Montz referred to his digital camera's shutter speed. For portrait sessions he uses one camera and one strobe light reflected off a studio umbrella.
"I always greet a dog with a calm, soothing voice to put them at ease," he said. "Animals have an uncanny ability to sense your mood."
Montz allows a pet's owner to help him settle the pet, but once he starts photographing he wants the pet to focus only on him. Out come the attention-grabbing props - whistles, squeaky toys, feathered sticks, rubber ducks and more.
"I try for a very relaxed, natural pose," Montz said. "For dogs, I look for a twinkle in the eye, ears natural and a nice shiny nose."
Montz, retired from the Department of Defense, launched his new career four years when he answered an advertisement for a pet photographer.
"After I started doing it, I thought, 'This is the truest form of portrait work,'" he remembers.
Montz uses different backdrops and seasonal props - beach umbrellas for summer, leaves for fall, a fireplace backdrop for winter and flowers for spring. He switched to canvas backdrops after a dog snuggled up to a "wall" and fell through the paper prop.
Montz' portfolio includes dogs, cats, guinea pigs, horses and iguanas. So far, no one has hired him to take a snake or fish portrait.
During a photo shoot, Montz connects his camera to a
television monitor so that customers can see the images Montz is capturing. After Montz finishes photographing, customers review and choose the portraits they want to buy.
Montz is currently taking portraits of rescue dogs housed at Chino Valley Animal Shelter. The shelter is using the portraits to advertise for adoptions.
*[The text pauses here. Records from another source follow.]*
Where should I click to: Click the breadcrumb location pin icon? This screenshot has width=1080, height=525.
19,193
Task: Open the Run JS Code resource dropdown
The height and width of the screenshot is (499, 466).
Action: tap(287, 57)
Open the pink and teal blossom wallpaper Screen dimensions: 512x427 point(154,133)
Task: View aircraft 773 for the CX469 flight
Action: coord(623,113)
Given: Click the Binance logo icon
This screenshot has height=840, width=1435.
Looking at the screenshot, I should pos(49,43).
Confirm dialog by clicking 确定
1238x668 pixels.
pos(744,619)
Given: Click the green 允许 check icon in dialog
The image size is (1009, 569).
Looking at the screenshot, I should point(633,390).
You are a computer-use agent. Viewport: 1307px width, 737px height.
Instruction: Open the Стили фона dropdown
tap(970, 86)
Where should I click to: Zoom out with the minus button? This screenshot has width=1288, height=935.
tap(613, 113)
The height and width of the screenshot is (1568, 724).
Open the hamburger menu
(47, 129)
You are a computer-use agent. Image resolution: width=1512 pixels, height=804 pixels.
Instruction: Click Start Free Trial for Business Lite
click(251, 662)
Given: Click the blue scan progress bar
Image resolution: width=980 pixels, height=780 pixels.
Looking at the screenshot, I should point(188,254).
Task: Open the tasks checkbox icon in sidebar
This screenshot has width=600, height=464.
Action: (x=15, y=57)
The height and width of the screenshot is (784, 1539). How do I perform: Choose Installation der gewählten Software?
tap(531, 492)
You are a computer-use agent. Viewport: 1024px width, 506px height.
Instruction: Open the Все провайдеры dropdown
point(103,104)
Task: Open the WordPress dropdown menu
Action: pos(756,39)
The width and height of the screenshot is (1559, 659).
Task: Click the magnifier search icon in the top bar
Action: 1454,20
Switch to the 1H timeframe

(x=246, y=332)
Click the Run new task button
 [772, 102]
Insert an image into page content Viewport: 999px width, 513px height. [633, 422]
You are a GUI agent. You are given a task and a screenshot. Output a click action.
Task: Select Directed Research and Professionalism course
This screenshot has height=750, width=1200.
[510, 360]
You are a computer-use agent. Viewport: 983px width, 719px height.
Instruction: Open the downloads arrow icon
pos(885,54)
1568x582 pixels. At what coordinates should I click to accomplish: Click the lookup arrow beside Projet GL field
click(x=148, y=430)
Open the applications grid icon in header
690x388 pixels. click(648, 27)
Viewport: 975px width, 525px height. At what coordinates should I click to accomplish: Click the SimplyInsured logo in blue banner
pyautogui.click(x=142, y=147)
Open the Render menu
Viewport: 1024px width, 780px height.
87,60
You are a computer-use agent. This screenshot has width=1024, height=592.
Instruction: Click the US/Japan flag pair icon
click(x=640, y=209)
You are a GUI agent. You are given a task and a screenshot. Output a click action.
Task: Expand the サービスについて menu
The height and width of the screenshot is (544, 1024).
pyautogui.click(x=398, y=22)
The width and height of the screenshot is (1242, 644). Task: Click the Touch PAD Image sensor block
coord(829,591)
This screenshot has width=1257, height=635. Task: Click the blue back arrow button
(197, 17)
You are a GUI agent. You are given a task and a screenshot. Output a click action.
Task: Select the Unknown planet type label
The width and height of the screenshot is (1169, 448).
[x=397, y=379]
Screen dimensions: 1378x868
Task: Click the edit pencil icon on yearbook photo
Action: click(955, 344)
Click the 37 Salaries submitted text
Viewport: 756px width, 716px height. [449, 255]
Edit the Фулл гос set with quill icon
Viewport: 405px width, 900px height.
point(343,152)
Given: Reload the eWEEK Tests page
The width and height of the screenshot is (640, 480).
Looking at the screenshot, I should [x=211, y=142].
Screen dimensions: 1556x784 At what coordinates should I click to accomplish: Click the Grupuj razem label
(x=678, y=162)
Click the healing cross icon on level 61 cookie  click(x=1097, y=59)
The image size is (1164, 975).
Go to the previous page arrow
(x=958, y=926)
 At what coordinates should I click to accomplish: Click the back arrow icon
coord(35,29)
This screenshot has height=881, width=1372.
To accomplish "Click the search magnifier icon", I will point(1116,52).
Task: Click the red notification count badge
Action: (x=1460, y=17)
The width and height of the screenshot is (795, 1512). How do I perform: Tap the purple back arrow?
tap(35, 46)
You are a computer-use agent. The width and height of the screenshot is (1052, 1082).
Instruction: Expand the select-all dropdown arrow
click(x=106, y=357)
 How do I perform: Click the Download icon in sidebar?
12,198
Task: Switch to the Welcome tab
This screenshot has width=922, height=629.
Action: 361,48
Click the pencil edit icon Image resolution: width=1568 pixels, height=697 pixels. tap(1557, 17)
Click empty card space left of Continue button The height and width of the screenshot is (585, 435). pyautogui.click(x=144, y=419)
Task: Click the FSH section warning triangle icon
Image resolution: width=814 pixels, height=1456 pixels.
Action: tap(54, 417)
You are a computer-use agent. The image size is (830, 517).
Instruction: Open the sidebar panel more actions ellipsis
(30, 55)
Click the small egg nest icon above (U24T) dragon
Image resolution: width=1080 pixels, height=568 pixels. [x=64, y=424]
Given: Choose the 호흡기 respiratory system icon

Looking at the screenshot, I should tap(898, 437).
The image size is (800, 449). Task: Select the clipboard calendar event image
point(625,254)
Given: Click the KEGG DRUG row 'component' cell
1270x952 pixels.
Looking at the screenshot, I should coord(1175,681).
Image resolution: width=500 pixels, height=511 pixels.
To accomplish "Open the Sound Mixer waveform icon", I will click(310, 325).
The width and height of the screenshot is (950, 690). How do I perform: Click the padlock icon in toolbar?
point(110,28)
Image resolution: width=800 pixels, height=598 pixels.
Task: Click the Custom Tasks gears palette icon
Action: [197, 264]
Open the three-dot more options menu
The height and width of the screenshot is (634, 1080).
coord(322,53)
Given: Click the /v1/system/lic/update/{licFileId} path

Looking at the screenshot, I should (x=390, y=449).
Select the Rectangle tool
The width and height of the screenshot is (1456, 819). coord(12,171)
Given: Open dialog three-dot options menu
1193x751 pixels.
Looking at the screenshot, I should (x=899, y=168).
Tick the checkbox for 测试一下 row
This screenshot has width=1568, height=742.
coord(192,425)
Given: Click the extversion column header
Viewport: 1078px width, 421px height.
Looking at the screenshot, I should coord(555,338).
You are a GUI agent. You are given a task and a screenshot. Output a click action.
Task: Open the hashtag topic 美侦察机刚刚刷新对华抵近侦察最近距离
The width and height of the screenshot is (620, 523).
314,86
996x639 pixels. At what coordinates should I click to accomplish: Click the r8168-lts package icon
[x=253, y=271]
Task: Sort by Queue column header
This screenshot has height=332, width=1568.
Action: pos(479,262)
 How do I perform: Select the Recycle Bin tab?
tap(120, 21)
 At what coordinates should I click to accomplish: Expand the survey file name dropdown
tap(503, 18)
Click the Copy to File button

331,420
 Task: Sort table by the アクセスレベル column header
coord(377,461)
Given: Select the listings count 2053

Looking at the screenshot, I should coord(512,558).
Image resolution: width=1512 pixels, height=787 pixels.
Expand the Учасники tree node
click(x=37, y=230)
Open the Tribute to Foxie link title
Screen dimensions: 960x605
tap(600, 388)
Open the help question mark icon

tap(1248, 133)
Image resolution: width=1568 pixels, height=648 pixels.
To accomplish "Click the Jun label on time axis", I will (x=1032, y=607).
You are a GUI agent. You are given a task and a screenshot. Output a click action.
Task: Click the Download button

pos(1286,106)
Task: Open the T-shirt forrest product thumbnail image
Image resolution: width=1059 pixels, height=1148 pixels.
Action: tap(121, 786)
Two of the rescued dogs, Wishbone and Lulu, were so excited they could not sit still for a portrait.
"They are so starved for attention," he noted.
"I was raised around animals all my life," Montz said. "It's fortunate when you can do what you love to do
Persons interested in talking to Montz may telephone him at 554-6838, or e-mail him at firstname.lastname@example.org.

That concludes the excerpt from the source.